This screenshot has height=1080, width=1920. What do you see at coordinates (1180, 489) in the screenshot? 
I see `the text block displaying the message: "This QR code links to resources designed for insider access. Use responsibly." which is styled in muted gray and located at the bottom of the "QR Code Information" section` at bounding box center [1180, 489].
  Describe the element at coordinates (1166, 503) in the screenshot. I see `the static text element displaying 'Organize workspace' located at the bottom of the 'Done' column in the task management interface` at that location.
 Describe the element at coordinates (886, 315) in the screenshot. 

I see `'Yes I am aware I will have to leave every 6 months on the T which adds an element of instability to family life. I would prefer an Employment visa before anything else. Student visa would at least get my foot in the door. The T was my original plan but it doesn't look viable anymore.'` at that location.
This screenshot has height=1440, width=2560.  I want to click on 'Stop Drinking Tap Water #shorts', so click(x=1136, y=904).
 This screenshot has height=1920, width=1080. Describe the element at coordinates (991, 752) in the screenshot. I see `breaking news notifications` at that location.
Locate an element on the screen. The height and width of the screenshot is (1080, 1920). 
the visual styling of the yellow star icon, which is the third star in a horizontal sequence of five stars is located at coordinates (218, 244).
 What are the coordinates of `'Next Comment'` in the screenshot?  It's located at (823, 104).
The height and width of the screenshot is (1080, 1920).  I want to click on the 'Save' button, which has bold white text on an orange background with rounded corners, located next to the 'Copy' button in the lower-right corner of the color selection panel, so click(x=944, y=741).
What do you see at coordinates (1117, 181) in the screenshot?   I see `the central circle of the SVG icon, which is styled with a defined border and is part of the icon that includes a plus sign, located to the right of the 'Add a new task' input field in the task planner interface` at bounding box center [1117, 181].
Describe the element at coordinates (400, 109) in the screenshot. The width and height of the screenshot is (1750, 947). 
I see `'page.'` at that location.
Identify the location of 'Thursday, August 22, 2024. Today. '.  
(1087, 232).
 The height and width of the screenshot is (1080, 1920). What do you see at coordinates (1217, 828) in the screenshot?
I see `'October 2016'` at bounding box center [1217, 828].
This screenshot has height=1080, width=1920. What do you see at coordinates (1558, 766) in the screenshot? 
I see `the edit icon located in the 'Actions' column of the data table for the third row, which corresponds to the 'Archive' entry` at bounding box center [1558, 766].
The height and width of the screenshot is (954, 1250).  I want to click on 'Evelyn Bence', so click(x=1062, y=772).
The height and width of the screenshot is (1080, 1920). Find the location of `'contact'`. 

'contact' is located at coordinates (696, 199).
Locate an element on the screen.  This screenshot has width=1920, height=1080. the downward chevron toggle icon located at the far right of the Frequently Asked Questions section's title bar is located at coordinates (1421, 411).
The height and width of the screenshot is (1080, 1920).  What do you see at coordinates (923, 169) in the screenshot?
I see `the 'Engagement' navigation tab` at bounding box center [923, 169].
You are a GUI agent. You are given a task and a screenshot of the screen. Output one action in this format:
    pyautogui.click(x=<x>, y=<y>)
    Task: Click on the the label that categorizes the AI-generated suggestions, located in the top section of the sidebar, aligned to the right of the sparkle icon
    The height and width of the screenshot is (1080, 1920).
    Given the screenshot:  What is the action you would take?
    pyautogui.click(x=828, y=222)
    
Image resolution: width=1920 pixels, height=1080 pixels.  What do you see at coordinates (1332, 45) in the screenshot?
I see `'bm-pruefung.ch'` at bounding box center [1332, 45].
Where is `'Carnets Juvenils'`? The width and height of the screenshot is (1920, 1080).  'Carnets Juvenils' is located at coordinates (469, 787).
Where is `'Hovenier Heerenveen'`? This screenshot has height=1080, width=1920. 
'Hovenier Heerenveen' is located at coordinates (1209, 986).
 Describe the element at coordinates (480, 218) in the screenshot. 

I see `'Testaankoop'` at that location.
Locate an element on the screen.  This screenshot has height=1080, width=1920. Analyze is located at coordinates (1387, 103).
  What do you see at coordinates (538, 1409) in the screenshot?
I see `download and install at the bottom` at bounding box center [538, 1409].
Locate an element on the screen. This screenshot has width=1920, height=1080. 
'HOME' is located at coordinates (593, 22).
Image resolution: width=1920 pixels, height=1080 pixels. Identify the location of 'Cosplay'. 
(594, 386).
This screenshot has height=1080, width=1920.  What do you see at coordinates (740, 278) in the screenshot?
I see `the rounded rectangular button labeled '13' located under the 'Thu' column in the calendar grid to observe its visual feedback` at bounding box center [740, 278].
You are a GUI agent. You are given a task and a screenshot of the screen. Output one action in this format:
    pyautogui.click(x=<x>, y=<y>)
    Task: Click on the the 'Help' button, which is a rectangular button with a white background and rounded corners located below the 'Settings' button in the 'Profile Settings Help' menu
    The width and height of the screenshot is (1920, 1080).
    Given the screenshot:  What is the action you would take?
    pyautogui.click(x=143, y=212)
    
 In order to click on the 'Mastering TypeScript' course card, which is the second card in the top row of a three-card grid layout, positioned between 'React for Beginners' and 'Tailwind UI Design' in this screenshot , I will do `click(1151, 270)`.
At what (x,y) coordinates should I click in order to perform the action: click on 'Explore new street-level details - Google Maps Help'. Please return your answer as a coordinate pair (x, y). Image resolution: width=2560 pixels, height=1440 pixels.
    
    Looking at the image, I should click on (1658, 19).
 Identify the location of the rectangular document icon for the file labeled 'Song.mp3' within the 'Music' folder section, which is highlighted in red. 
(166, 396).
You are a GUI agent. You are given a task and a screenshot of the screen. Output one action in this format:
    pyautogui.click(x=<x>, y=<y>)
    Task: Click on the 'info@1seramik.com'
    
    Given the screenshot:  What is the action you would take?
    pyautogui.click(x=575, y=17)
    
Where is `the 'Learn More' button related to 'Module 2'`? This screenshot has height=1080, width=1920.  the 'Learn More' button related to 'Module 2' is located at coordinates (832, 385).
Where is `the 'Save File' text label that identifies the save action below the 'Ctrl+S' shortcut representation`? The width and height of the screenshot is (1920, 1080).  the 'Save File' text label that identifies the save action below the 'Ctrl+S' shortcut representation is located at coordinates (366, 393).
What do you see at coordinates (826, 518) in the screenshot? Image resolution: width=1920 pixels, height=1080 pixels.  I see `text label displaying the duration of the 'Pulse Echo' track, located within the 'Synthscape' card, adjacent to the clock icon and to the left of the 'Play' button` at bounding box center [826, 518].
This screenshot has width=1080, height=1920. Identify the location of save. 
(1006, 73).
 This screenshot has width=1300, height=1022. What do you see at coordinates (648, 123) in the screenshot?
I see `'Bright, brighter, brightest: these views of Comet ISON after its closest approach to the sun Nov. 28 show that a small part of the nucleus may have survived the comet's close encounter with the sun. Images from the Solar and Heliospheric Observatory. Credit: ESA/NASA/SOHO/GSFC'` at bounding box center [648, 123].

==============================

_SHORT PROBLEM_
Copy out every one of the items above word for word, without changing anything.

_SOLVED PROBLEM_
This screenshot has height=1080, width=1920. What do you see at coordinates (1180, 489) in the screenshot? 
I see `the text block displaying the message: "This QR code links to resources designed for insider access. Use responsibly." which is styled in muted gray and located at the bottom of the "QR Code Information" section` at bounding box center [1180, 489].
  Describe the element at coordinates (1166, 503) in the screenshot. I see `the static text element displaying 'Organize workspace' located at the bottom of the 'Done' column in the task management interface` at that location.
 Describe the element at coordinates (886, 315) in the screenshot. 

I see `'Yes I am aware I will have to leave every 6 months on the T which adds an element of instability to family life. I would prefer an Employment visa before anything else. Student visa would at least get my foot in the door. The T was my original plan but it doesn't look viable anymore.'` at that location.
This screenshot has height=1440, width=2560.  I want to click on 'Stop Drinking Tap Water #shorts', so click(x=1136, y=904).
 This screenshot has height=1920, width=1080. Describe the element at coordinates (991, 752) in the screenshot. I see `breaking news notifications` at that location.
Locate an element on the screen. The height and width of the screenshot is (1080, 1920). 
the visual styling of the yellow star icon, which is the third star in a horizontal sequence of five stars is located at coordinates (218, 244).
 What are the coordinates of `'Next Comment'` in the screenshot?  It's located at (823, 104).
The height and width of the screenshot is (1080, 1920).  I want to click on the 'Save' button, which has bold white text on an orange background with rounded corners, located next to the 'Copy' button in the lower-right corner of the color selection panel, so click(x=944, y=741).
What do you see at coordinates (1117, 181) in the screenshot?   I see `the central circle of the SVG icon, which is styled with a defined border and is part of the icon that includes a plus sign, located to the right of the 'Add a new task' input field in the task planner interface` at bounding box center [1117, 181].
Describe the element at coordinates (400, 109) in the screenshot. The width and height of the screenshot is (1750, 947). 
I see `'page.'` at that location.
Identify the location of 'Thursday, August 22, 2024. Today. '.  
(1087, 232).
 The height and width of the screenshot is (1080, 1920). What do you see at coordinates (1217, 828) in the screenshot?
I see `'October 2016'` at bounding box center [1217, 828].
This screenshot has height=1080, width=1920. What do you see at coordinates (1558, 766) in the screenshot? 
I see `the edit icon located in the 'Actions' column of the data table for the third row, which corresponds to the 'Archive' entry` at bounding box center [1558, 766].
The height and width of the screenshot is (954, 1250).  I want to click on 'Evelyn Bence', so click(x=1062, y=772).
The height and width of the screenshot is (1080, 1920). Find the location of `'contact'`. 

'contact' is located at coordinates (696, 199).
Locate an element on the screen.  This screenshot has width=1920, height=1080. the downward chevron toggle icon located at the far right of the Frequently Asked Questions section's title bar is located at coordinates (1421, 411).
The height and width of the screenshot is (1080, 1920).  What do you see at coordinates (923, 169) in the screenshot?
I see `the 'Engagement' navigation tab` at bounding box center [923, 169].
You are a GUI agent. You are given a task and a screenshot of the screen. Output one action in this format:
    pyautogui.click(x=<x>, y=<y>)
    Task: Click on the the label that categorizes the AI-generated suggestions, located in the top section of the sidebar, aligned to the right of the sparkle icon
    The height and width of the screenshot is (1080, 1920).
    Given the screenshot:  What is the action you would take?
    pyautogui.click(x=828, y=222)
    
Image resolution: width=1920 pixels, height=1080 pixels.  What do you see at coordinates (1332, 45) in the screenshot?
I see `'bm-pruefung.ch'` at bounding box center [1332, 45].
Where is `'Carnets Juvenils'`? The width and height of the screenshot is (1920, 1080).  'Carnets Juvenils' is located at coordinates (469, 787).
Where is `'Hovenier Heerenveen'`? This screenshot has height=1080, width=1920. 
'Hovenier Heerenveen' is located at coordinates (1209, 986).
 Describe the element at coordinates (480, 218) in the screenshot. 

I see `'Testaankoop'` at that location.
Locate an element on the screen.  This screenshot has height=1080, width=1920. Analyze is located at coordinates (1387, 103).
  What do you see at coordinates (538, 1409) in the screenshot?
I see `download and install at the bottom` at bounding box center [538, 1409].
Locate an element on the screen. This screenshot has width=1920, height=1080. 
'HOME' is located at coordinates (593, 22).
Image resolution: width=1920 pixels, height=1080 pixels. Identify the location of 'Cosplay'. 
(594, 386).
This screenshot has height=1080, width=1920.  What do you see at coordinates (740, 278) in the screenshot?
I see `the rounded rectangular button labeled '13' located under the 'Thu' column in the calendar grid to observe its visual feedback` at bounding box center [740, 278].
You are a GUI agent. You are given a task and a screenshot of the screen. Output one action in this format:
    pyautogui.click(x=<x>, y=<y>)
    Task: Click on the the 'Help' button, which is a rectangular button with a white background and rounded corners located below the 'Settings' button in the 'Profile Settings Help' menu
    The width and height of the screenshot is (1920, 1080).
    Given the screenshot:  What is the action you would take?
    pyautogui.click(x=143, y=212)
    
 In order to click on the 'Mastering TypeScript' course card, which is the second card in the top row of a three-card grid layout, positioned between 'React for Beginners' and 'Tailwind UI Design' in this screenshot , I will do `click(1151, 270)`.
At what (x,y) coordinates should I click in order to perform the action: click on 'Explore new street-level details - Google Maps Help'. Please return your answer as a coordinate pair (x, y). Image resolution: width=2560 pixels, height=1440 pixels.
    
    Looking at the image, I should click on (1658, 19).
 Identify the location of the rectangular document icon for the file labeled 'Song.mp3' within the 'Music' folder section, which is highlighted in red. 
(166, 396).
You are a GUI agent. You are given a task and a screenshot of the screen. Output one action in this format:
    pyautogui.click(x=<x>, y=<y>)
    Task: Click on the 'info@1seramik.com'
    
    Given the screenshot:  What is the action you would take?
    pyautogui.click(x=575, y=17)
    
Where is `the 'Learn More' button related to 'Module 2'`? This screenshot has height=1080, width=1920.  the 'Learn More' button related to 'Module 2' is located at coordinates (832, 385).
Where is `the 'Save File' text label that identifies the save action below the 'Ctrl+S' shortcut representation`? The width and height of the screenshot is (1920, 1080).  the 'Save File' text label that identifies the save action below the 'Ctrl+S' shortcut representation is located at coordinates (366, 393).
What do you see at coordinates (826, 518) in the screenshot? Image resolution: width=1920 pixels, height=1080 pixels.  I see `text label displaying the duration of the 'Pulse Echo' track, located within the 'Synthscape' card, adjacent to the clock icon and to the left of the 'Play' button` at bounding box center [826, 518].
This screenshot has width=1080, height=1920. Identify the location of save. 
(1006, 73).
 This screenshot has width=1300, height=1022. What do you see at coordinates (648, 123) in the screenshot?
I see `'Bright, brighter, brightest: these views of Comet ISON after its closest approach to the sun Nov. 28 show that a small part of the nucleus may have survived the comet's close encounter with the sun. Images from the Solar and Heliospheric Observatory. Credit: ESA/NASA/SOHO/GSFC'` at bounding box center [648, 123].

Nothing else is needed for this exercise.